Think about that time you were sitting with your friend and she was telling you some god-awful story about a guy she was seeing. The stories were truly horrible and all you could think was ‘Why is she still with this guy. It’s so clear that he is blowing her off?” And when you tried to point it out, she was full of excuses for his behavior.
Well, right now you are that person, the one sitting with a friend, telling the stories. And your friend is the one there, rolling her eyes, telling you to walk away, fast.
LISTEN TO THEM! Most often, our friends have only our best interests in mind and I guarantee that they see things more clearly than you do right now.
We have friends for a reason – helping us see clearly is one of them!
3. Listen to his words.
My client whose boyfriend didn’t show up on time, or ever, was always telling her that he wasn’t ready to be in a relationship, that he had to work on his sobriety and get his shit together. She believed that if she could just love him enough, take good enough care of him, that he would see that he did want to be with her and they would live happily ever after.

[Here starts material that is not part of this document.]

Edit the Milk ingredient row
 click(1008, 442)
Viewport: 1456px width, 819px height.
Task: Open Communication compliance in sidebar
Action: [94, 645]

And, while he was always telling her he didn’t want a relationship, he was happy letting her cook him dinner, drive him to work, have sex with him, whatever he needed. And she was happy to do it because she wanted him to love her.
If your guy is letting you do all of these wonderful things for him but is still telling you that he doesn’t want to be in a relationship, listen to him. I know that he sending you mixed messages but I can promise you that the one about not being in a relationship is the one that is real.
So, listen to him. It might make it easier for you to accept that he doesn’t want you.